— BEGIN Task material —
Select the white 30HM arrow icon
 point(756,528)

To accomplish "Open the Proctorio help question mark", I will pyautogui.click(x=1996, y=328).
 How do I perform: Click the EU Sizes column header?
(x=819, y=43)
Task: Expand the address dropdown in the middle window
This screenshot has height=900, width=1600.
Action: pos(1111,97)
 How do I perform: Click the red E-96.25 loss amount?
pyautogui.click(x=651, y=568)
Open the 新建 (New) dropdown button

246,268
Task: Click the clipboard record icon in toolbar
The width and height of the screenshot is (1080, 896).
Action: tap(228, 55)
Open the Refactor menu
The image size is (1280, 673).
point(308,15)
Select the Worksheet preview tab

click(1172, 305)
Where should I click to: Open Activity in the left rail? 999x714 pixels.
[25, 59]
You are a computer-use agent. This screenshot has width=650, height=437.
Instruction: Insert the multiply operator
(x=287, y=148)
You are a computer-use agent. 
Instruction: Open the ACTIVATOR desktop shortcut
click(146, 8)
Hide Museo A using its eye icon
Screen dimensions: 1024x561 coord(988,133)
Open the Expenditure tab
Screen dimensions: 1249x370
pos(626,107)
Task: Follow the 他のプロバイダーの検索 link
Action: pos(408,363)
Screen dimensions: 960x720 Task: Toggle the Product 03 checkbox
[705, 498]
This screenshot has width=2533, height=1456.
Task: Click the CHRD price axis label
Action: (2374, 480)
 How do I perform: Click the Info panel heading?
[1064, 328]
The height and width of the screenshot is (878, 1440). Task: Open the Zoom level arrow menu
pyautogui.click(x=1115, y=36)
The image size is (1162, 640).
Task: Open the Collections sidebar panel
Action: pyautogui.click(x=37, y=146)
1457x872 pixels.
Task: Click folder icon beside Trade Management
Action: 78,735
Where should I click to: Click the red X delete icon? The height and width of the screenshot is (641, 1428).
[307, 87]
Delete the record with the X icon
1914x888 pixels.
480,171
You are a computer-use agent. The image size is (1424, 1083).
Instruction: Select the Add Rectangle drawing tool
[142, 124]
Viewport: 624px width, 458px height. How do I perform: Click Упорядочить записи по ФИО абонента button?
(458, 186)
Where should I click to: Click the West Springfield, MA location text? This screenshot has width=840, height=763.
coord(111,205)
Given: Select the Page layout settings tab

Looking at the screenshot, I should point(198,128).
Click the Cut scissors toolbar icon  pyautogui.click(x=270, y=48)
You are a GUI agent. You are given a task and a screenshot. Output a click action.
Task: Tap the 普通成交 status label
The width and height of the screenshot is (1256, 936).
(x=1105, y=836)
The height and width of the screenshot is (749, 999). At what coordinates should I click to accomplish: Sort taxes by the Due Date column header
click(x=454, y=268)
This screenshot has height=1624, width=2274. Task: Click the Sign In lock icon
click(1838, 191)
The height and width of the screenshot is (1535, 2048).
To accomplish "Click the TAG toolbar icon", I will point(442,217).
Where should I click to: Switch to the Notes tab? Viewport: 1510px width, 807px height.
— END Task material —
■ What is being asked
Please add -48 to every coordinate in the answers, then write out the entries from the line with "Select the Worksheet preview tab" to the line with "click(146, 8)", requests included.

■ Complete response
Select the Worksheet preview tab

click(1124, 257)
Where should I click to: Open Activity in the left rail? 999x714 pixels.
[-23, 11]
You are a computer-use agent. This screenshot has width=650, height=437.
Instruction: Insert the multiply operator
(x=239, y=100)
You are a computer-use agent. 
Instruction: Open the ACTIVATOR desktop shortcut
click(98, -40)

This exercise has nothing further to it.